Politicians today seem to live in a world of buzz words, catch phrases and sound bites. “Facts” can change to suit the moment (even adjusted retroactively), and slogans have long since substituted for common sense. But some of these myths really need to die a hard death, and today, I will focus on some of the the biggest baddest assumptions:
1.      Myth: If we generate domestic or “North American” oil, Americans will have cheaper gas at the pump. Truth: While domestic oil producers may be keeping more cash on this side of the ocean, petroleum prices are not set by the producers… it is a global commodity that carries an internationally and market-driven value that pretty much just depends on the quality (grade) of the oil sold. Unless U.S. oil producers are willing to sell at prices below what they could get on the global market, price is simply a function of supply and demand. And if more developing nations get more cars, guess where that price is likely to go.

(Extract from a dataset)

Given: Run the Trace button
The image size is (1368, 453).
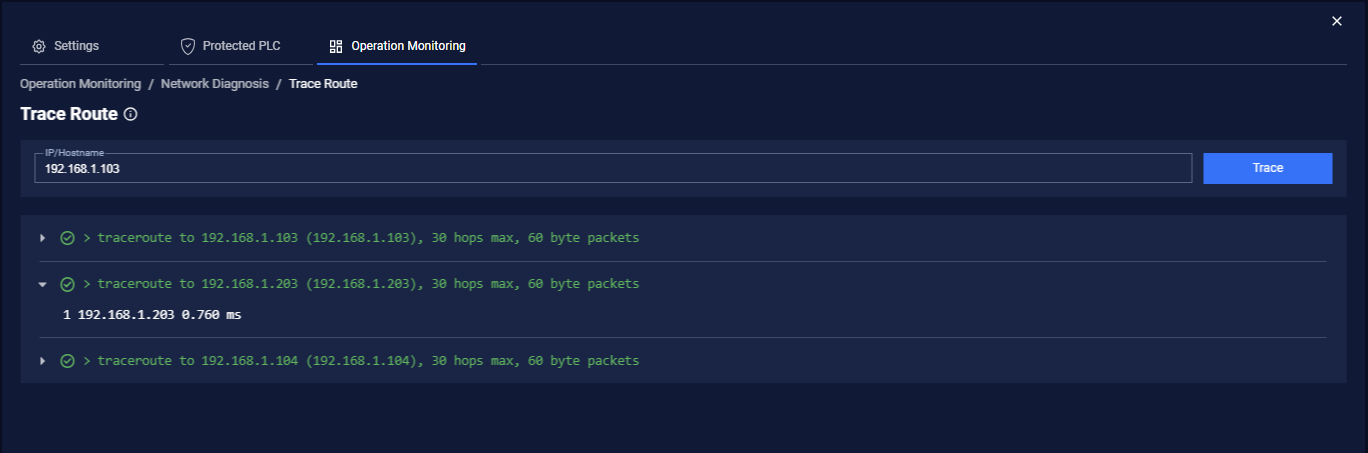Looking at the screenshot, I should [1267, 168].
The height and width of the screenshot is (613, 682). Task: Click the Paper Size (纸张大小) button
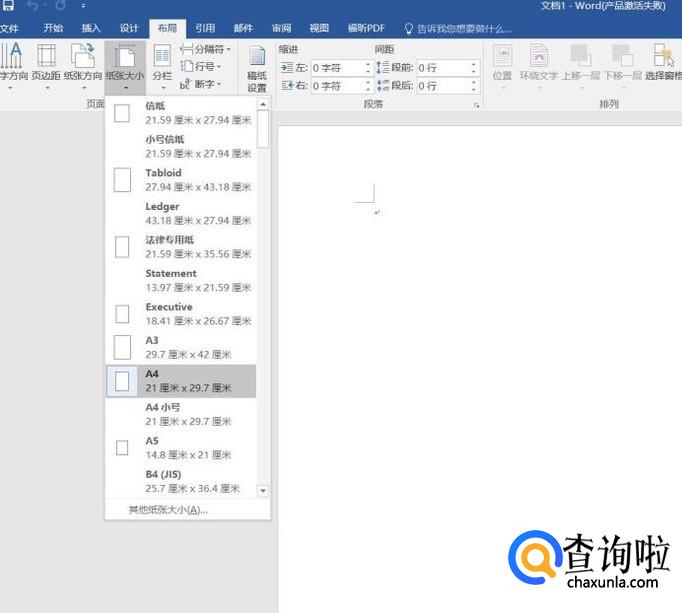(125, 64)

2.      Myth: We can have a strong military and fight whatever wars we need to fight, keep taxes low and still have enough left over for education, infrastructure and research needed to grow our economy. Truth: Economists call the conundrum “guns and butter,” but we fought two wars – in Iraq and Afghanistan – while cutting taxes and maintaining our spending levels on other programs with little or no change. The Clinton budgetary surplus rapidly became the Bush-era militarily-induced budget deficits, and when the economy collapsed, we went from bad to worse. We cannot support our military at remotely near current levels without a whole lot more in taxes and/or a massive reduction in our spending everywhere else. To exclude the military from long-term downsizing – especially after we have stopped two wars – is no longer realistic.

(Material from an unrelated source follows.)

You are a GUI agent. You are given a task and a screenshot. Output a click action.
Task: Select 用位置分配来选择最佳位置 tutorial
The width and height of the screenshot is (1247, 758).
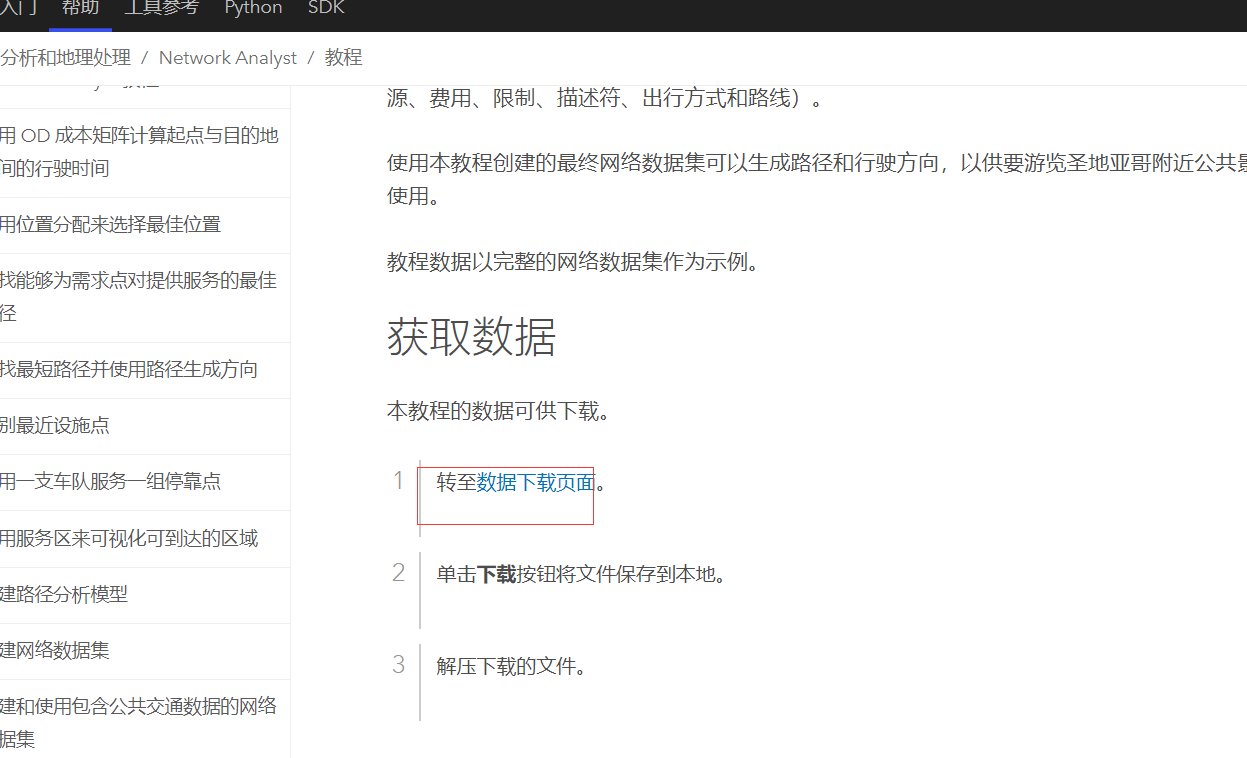pos(111,224)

3.      Myth: Cut taxes for the rich and jobs will spring up. Truth: The rich didn’t get that way by being stupid, and they most certainly aren’t going to waste any fresh new cash on hiring people to produce goods and provide services in the absence of clear and sustainable consumer demand. There is little indication from corporate America of any major shift to massive new hiring until economic vectors unequivocally indicate sustainable consumer demand. In fact, many companies are contemplating another round of job cuts unless they see a new trend in consumer confidence, which is teetering on the fence (and shifting from side to side at any given moment). In short, this tax incentive is only good for the folks who get the reduction… and no one else.

4.      Myth: We need to cut the deficit even if the necessary austerity sinks us back into a recession. Truth: While cutting deficits is necessary, the more meaningful analysis is the ratio of gross domestic product (GDP) to debt. If the debt levels sink, but GPD falls even more, that ratio can actually create a substantially worse situation and negate the value of the debt reduction. Such is the case in Europe, where the most impaired countries are sinking into abysmal economic conditions even as they reduce their expenditures and impose austerity measures, because even with lower debt levels, their GDP has tanked so badly that they are even in worse condition than they were with unsustainable debt. We’ve seen waves of protests in Europe – turning against the German obsession with imposing austerity measures against inflationary trends even if recession or worse is the price – all across the continent. And the only news they have is bad: “Countries such as Greece that have been bailed out by international lenders continue to see their economies shrink. Meanwhile larger economies such as Spain have imposed spending cuts in an attempt to avoid having to ask for a bailout….The eurozone has returned to recession as the region's debt crisis continues to hurt demand, figures show… The economy of the 17-nation bloc contracted by 0.1% between July and September, after shrinking 0.2% in the previous three months. BBC.co.uk, November 15th. Think our leaders are learning anything from the European experience?
We need to get real and stay real. There are no simplistic answers to complex economic woes, and since the world is hardly static and profoundly interdependent, constant change requires constant economic readjustment. What is lacking is the political will to face harsh truth combined with the inability of politicians to explain (understand?) the issues sufficiently to their constituency. Sloganeering is so much easier.
I’m Peter Dekom, and repeating untruths… no matter how many times we try… does not make them truths.